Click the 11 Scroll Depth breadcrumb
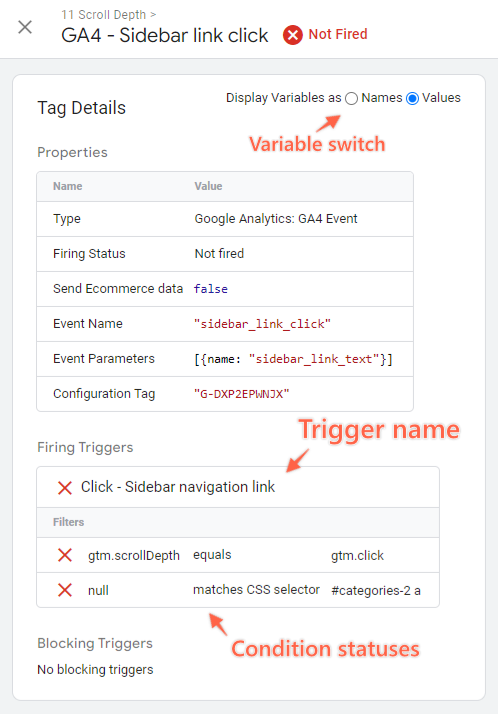point(104,15)
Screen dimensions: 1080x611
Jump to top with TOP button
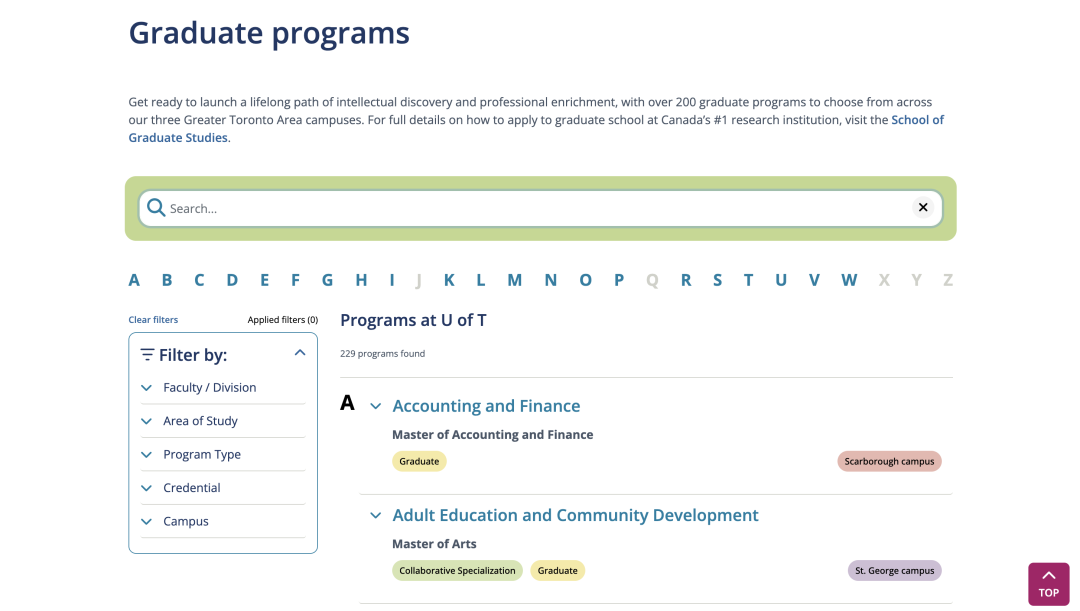tap(1048, 584)
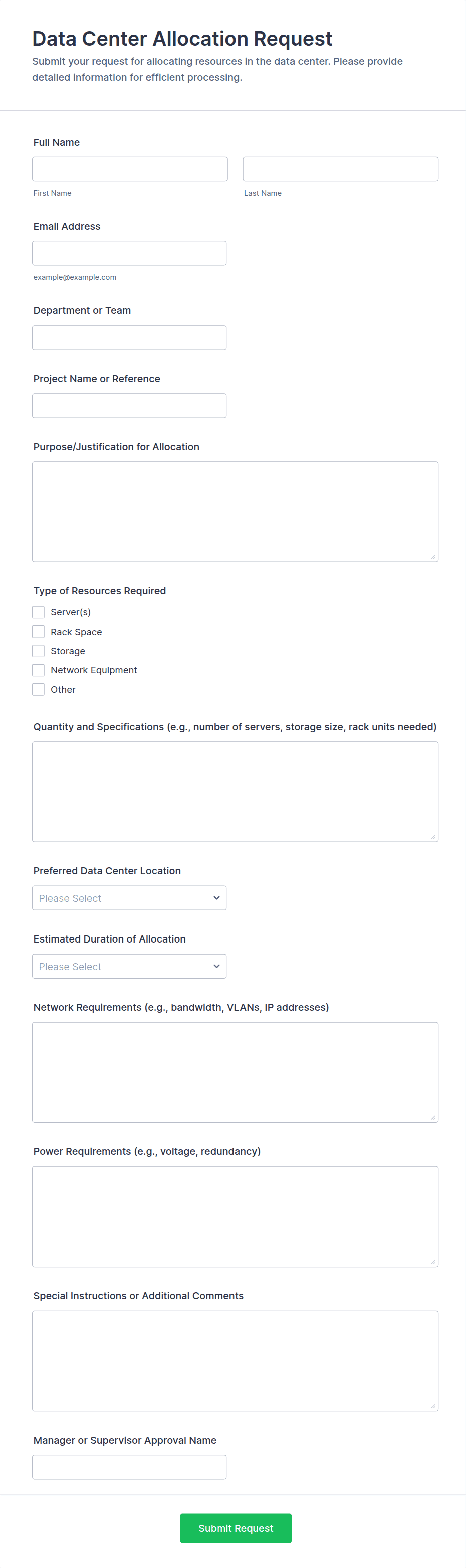Tick the Storage checkbox
The height and width of the screenshot is (1568, 466).
[x=39, y=651]
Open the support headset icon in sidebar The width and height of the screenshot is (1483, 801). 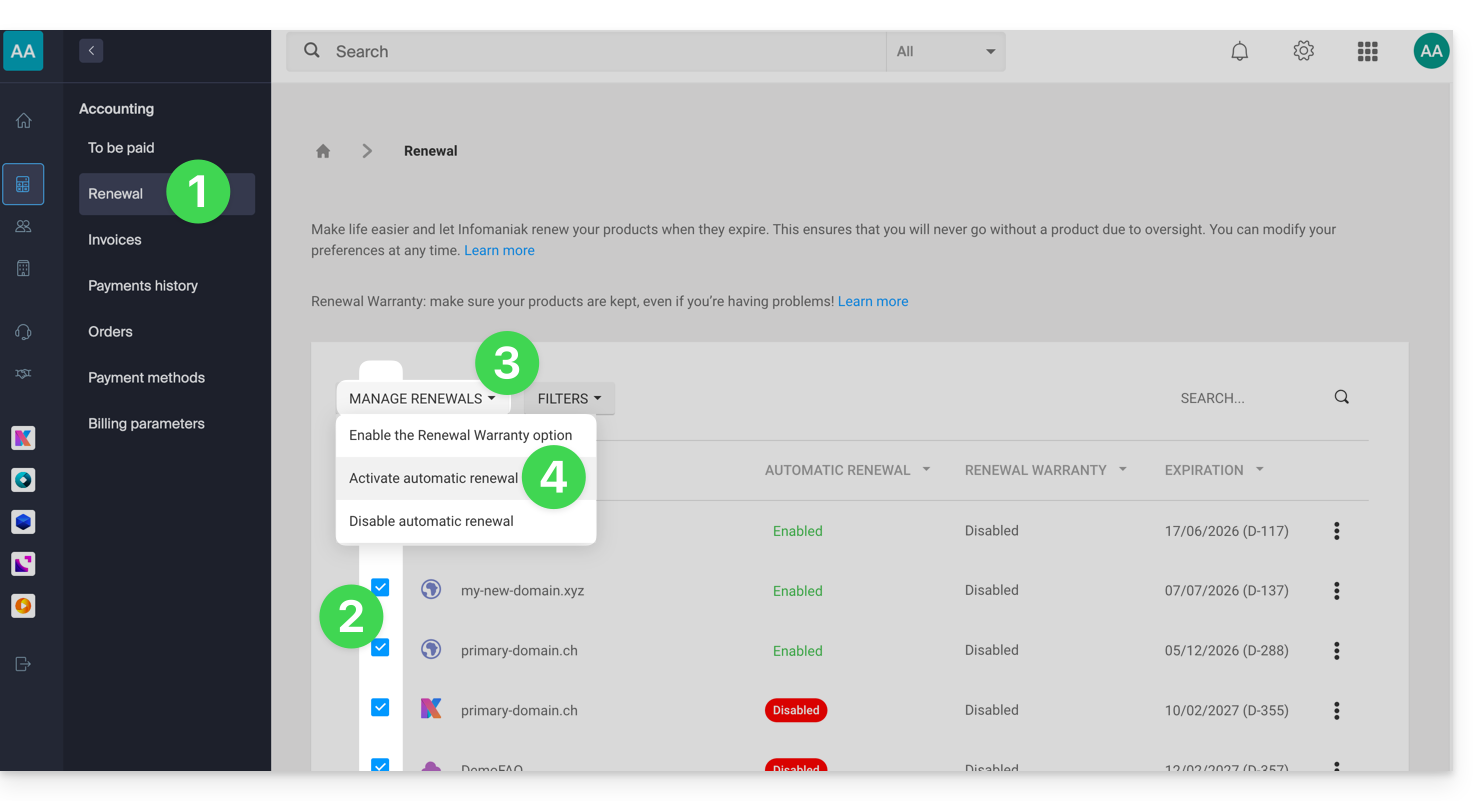pos(23,332)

===

◆ **SHORT PROBLEM**: Reproduce the listing word for word, beginning at the line that contains "Screen dimensions: 1080x611" and ending after the line that contains "[x=39, y=651]". Leave the pictures out.

◆ **SOLUTION TO THE PROBLEM**:
Screen dimensions: 1080x611
Jump to top with TOP button
tap(1048, 584)
Tick the Storage checkbox
The height and width of the screenshot is (1568, 466).
[x=39, y=651]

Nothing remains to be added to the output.